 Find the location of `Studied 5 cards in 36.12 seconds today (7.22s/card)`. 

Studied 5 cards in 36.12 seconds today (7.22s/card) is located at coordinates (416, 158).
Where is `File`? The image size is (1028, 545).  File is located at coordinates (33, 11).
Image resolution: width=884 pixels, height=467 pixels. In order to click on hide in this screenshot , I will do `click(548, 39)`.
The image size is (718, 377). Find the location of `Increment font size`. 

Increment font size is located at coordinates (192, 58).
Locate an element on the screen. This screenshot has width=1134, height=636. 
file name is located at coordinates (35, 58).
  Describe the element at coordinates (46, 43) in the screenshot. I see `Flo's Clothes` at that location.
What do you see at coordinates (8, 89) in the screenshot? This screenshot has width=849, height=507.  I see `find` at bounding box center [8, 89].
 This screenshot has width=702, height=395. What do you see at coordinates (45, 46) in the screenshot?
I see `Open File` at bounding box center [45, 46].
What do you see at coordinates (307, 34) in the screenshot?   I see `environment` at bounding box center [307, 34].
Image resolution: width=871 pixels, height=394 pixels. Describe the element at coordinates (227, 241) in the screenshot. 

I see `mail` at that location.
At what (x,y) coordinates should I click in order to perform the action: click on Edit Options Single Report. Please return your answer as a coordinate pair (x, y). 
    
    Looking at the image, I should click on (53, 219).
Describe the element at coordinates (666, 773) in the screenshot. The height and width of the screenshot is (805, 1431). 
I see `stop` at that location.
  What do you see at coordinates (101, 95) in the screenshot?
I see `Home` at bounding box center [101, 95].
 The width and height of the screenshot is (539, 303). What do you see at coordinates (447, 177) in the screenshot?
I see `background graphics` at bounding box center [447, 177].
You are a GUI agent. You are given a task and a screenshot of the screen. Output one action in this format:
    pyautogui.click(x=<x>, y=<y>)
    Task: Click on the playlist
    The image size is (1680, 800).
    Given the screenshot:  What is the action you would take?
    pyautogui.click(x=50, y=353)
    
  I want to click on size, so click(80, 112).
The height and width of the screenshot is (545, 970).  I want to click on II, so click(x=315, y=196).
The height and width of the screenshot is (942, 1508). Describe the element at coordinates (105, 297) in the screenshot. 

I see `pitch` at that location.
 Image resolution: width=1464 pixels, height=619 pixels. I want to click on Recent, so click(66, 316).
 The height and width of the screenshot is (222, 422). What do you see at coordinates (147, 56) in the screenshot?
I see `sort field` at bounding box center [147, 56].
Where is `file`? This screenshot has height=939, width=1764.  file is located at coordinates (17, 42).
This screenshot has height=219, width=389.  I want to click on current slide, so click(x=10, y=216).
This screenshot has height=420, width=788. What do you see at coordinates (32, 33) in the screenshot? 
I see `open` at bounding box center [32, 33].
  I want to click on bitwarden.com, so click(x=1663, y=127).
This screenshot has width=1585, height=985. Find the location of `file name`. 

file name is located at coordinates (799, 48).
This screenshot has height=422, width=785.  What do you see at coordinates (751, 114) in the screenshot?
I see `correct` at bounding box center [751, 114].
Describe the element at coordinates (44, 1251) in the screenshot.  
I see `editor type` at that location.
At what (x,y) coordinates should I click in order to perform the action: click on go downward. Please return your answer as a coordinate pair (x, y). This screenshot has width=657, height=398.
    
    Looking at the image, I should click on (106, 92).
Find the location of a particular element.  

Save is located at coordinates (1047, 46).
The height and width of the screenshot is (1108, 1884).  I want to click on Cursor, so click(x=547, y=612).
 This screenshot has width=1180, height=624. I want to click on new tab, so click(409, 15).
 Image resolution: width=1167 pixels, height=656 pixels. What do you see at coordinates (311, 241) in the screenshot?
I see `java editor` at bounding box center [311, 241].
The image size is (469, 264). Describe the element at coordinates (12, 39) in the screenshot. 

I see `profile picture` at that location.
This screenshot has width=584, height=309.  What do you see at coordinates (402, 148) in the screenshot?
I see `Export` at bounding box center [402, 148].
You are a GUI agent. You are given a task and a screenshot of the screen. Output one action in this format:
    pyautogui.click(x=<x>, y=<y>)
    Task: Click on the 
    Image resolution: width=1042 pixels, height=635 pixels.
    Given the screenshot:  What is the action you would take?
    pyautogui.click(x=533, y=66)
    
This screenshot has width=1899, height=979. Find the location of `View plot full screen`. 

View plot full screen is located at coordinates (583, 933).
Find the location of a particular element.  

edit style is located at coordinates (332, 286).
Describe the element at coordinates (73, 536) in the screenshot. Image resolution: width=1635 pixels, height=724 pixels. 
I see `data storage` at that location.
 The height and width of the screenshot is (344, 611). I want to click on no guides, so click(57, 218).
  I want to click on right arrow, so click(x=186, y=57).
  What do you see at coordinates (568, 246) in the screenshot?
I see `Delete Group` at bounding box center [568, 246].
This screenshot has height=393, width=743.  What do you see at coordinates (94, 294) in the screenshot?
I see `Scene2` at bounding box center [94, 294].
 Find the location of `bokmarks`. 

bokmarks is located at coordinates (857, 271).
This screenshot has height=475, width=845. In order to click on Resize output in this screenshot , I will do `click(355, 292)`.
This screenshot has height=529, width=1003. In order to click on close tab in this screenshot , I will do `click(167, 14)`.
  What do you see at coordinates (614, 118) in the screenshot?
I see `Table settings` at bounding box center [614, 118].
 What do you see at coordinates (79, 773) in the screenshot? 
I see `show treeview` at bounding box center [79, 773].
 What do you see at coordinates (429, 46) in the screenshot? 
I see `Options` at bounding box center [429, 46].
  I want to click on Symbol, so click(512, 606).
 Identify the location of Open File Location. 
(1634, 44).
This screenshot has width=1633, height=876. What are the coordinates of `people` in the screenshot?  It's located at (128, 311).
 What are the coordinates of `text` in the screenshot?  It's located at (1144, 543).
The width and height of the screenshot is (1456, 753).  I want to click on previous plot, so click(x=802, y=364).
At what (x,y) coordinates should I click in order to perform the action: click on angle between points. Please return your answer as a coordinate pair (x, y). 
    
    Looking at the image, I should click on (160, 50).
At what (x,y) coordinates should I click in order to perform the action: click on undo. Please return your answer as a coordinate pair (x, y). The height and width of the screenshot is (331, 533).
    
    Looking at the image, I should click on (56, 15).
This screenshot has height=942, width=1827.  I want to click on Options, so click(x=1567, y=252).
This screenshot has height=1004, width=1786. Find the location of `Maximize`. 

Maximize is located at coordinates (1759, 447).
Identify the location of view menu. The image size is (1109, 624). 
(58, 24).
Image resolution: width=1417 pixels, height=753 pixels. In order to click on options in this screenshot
========================
### WRITTEN REQUEST:
From the data above, copy out each line that contains the string "Where". The match is case-sensitive.

### FULL OUTPUT:
Where is `File`? The image size is (1028, 545).  File is located at coordinates (33, 11).
Where is `file`? This screenshot has height=939, width=1764.  file is located at coordinates (17, 42).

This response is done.